We have talked a lot about how to grow, when to harvest, proper dry and cure techniques and best methods for dry and wet trimming. So, you have planted your garden and are keeping a pretty close an eye on your plants, but you notice something out of the ordinary. What do you do?
Symptoms of Cannabis Deficiencies
Most issues that occur in the garden can be linked to three key components – environment, nutrition and watering. Any variation or inconsistency in these things can have a huge impact on the health of your plants. Cannabis deficiencies can appear on the leaves and the plant in a variety of ways, depending on the issue at hand.

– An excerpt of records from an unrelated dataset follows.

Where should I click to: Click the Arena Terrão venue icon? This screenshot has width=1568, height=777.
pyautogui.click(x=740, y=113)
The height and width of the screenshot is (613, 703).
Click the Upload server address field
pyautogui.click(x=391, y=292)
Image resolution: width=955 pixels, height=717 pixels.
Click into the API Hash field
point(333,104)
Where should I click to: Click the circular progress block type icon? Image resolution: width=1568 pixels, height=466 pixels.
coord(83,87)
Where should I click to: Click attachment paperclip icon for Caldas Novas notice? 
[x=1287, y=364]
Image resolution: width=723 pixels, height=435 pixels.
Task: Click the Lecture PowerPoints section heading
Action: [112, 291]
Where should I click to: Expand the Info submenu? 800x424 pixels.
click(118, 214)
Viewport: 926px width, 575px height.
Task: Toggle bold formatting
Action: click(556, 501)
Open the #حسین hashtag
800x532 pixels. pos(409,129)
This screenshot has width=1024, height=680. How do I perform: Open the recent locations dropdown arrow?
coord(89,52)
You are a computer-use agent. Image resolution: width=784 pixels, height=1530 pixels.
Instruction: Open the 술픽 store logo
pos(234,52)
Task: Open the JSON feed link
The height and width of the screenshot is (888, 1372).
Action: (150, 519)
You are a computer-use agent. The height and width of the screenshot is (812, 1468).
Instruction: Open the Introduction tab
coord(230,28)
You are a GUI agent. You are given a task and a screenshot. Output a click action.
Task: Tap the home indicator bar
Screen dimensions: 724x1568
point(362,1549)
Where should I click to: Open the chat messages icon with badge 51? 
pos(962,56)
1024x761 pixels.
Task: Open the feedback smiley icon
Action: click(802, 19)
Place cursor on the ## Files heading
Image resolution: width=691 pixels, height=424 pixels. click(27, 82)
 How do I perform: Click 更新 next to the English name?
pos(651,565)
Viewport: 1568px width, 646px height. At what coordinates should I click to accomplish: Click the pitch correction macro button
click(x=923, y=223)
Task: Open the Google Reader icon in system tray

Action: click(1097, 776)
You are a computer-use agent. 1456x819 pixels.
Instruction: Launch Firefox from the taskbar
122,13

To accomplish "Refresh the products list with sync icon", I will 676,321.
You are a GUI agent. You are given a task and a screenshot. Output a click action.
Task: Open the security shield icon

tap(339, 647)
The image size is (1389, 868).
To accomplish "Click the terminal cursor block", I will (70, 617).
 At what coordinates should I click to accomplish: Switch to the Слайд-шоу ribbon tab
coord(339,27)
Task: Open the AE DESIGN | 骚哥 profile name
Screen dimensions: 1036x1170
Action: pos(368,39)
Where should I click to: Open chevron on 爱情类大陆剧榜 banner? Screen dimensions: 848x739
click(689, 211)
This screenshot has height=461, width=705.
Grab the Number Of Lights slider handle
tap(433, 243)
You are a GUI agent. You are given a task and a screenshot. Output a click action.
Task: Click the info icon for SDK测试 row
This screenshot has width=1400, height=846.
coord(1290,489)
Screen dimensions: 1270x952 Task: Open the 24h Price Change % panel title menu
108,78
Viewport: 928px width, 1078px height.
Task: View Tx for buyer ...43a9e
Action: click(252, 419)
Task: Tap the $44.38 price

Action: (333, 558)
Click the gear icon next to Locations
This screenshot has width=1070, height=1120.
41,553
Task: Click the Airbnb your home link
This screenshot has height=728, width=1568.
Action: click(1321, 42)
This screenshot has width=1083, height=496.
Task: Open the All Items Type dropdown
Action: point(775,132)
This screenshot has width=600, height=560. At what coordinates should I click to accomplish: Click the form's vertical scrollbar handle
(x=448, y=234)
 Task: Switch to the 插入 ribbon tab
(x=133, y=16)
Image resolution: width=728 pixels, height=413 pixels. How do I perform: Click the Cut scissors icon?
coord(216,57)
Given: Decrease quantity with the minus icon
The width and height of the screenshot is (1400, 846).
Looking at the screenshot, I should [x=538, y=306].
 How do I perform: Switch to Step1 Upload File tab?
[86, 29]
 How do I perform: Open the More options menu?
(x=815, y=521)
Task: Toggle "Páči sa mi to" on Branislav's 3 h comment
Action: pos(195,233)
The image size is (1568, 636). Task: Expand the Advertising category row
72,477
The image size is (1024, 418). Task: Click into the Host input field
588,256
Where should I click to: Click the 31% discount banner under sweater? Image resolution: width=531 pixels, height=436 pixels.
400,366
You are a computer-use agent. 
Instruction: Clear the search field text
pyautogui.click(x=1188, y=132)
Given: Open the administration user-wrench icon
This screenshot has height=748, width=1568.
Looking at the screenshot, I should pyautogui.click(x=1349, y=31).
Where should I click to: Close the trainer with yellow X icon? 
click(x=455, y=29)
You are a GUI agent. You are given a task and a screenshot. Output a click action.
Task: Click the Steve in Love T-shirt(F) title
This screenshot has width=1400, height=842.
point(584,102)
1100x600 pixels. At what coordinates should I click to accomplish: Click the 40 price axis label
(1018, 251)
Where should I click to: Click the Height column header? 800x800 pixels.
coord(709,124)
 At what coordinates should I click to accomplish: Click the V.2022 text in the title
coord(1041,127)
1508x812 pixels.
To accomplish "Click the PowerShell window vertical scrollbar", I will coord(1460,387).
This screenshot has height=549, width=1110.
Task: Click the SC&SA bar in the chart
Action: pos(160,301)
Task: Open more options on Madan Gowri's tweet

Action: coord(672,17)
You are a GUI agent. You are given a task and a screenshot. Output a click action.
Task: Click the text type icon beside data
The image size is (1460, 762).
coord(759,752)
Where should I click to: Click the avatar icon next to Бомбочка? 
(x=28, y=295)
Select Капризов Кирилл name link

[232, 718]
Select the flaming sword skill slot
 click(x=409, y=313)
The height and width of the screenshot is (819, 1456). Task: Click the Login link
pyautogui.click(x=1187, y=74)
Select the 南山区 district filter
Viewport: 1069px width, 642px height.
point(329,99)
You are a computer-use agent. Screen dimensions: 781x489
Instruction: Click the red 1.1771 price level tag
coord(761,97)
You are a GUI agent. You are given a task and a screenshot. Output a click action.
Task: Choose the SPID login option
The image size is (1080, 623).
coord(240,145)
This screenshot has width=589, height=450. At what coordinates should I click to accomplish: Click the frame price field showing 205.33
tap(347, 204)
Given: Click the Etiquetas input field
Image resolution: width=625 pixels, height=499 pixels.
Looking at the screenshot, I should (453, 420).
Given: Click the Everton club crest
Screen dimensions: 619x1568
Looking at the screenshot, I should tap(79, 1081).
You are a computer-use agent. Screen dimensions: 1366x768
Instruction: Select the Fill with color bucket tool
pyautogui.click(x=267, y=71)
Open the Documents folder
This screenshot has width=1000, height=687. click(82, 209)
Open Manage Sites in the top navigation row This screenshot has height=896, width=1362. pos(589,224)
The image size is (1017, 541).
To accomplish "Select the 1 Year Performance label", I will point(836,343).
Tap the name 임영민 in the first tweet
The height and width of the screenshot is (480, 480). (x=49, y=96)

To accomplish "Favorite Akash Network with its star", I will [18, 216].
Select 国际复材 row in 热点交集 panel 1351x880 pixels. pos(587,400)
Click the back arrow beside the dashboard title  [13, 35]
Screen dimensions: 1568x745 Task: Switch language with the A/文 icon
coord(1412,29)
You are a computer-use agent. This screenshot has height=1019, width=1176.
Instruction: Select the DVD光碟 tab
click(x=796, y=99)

These symptoms can include:
- Brown or dark spots on the leaves
- Leaves that appear to have “blisters” and/or look glossy
- Leaves turning yellow
- Red or pink coloring on the leaves
- Edges of leaves pointing up
- Leaves falling off
- Burnt tips
- White powdery patches
- Wilting plants
The key with cannabis deficiencies, is to catch them early. The sooner you notice an issue in your garden, the more likely you will be able to fix it and recover your plant(s).
Causes of Leaf Issues
Sometimes a cannabis deficiency is caused by stress and may clear up on its own once the stress passes. However, there are certain cases where a deficiency can be a result of improper care or environment. Possible causes can include pH imbalance, over or under-watering of plants and/or nutrient deficiencies.
One of the first things that should be checked if you notice anything odd about your cannabis plants is the pH level. This is one of the most common reasons for leaf issues and/or death as improper pH can affect the roots ability to take in nutrients.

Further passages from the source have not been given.